__DESCRIPTION OF THE TASK__
Copy out everything from the line containing "Task: Click the Utilisateur role label" down to the end of the items below, leaving the pictures out of your answer.

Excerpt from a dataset
* Begin *

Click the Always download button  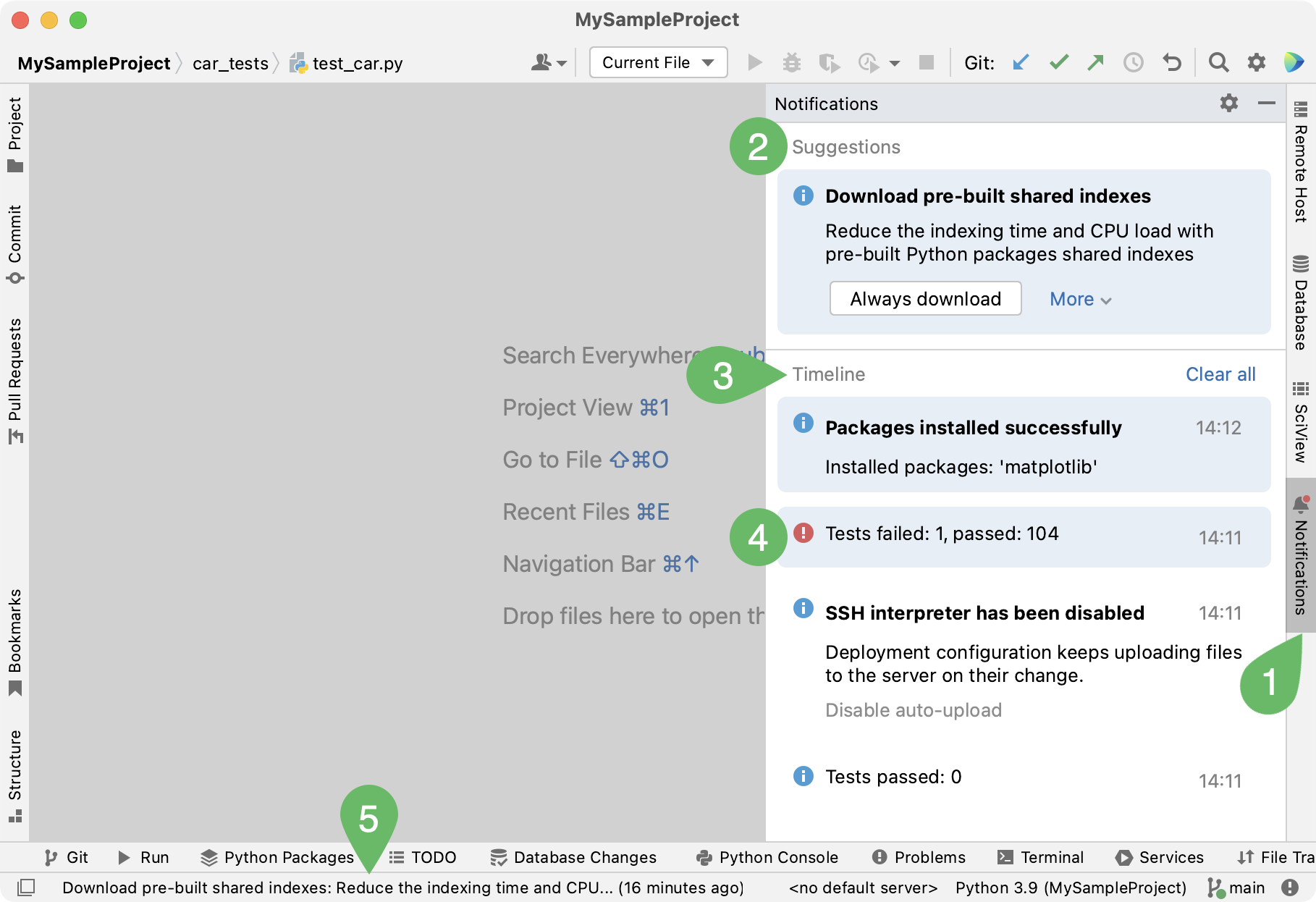pos(925,298)
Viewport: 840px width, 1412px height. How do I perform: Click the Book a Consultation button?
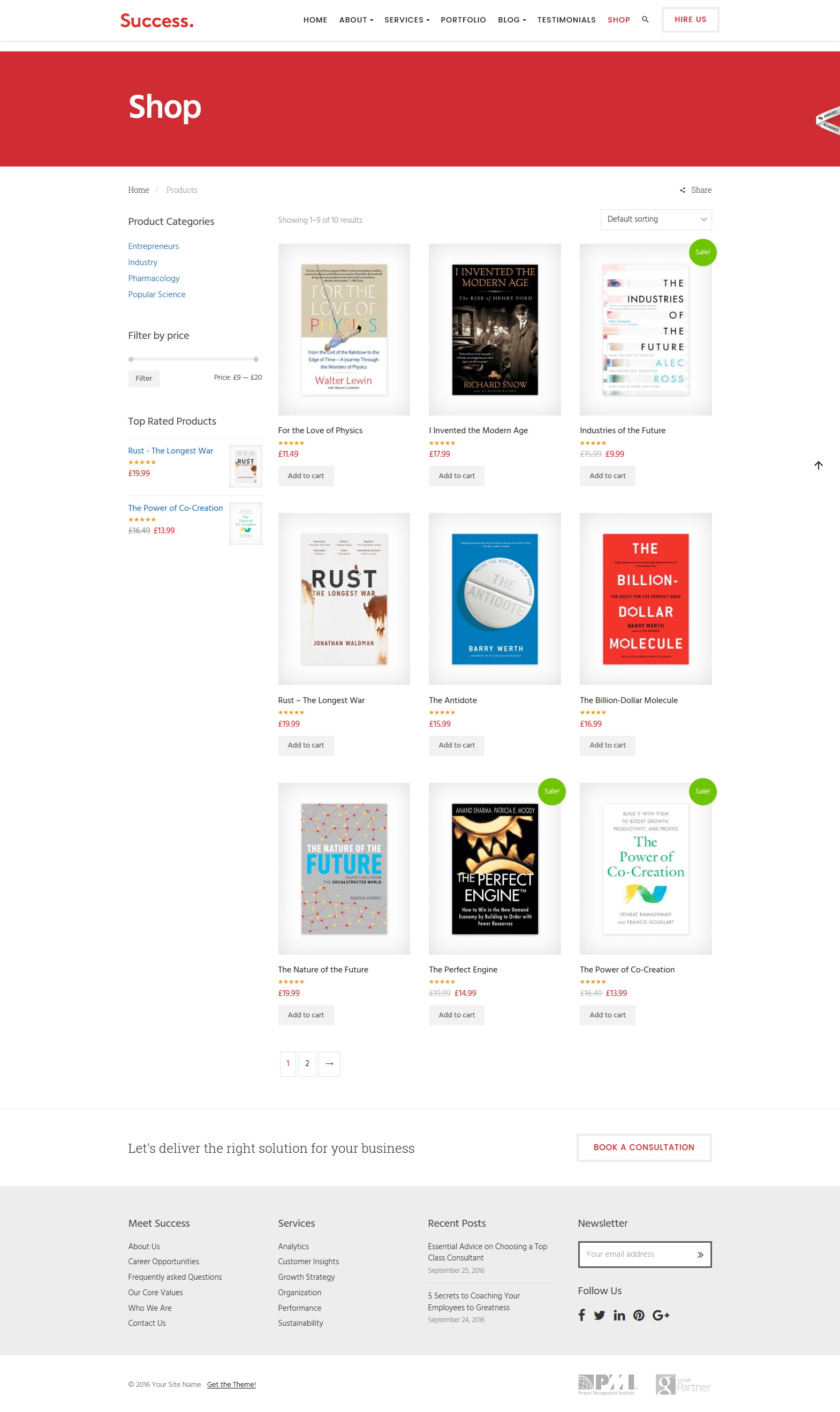pos(644,1147)
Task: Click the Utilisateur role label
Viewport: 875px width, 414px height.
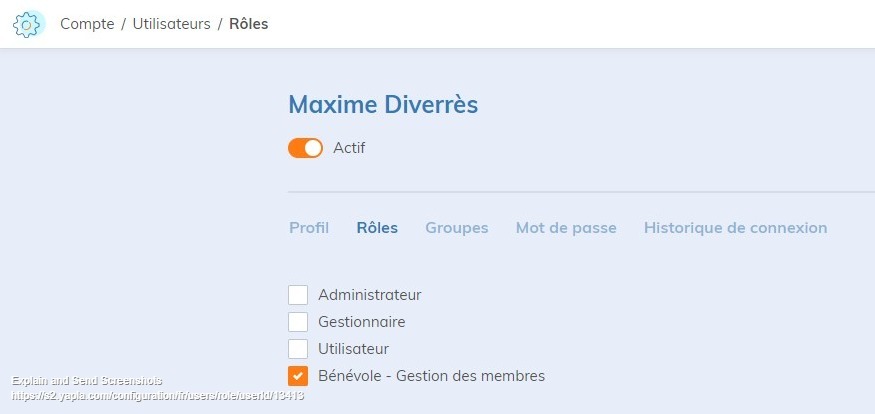Action: tap(353, 349)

* End *

__OUTPUT OF THE EXERCISE__
Task: Click the Utilisateur role label
Viewport: 875px width, 414px height.
Action: tap(353, 349)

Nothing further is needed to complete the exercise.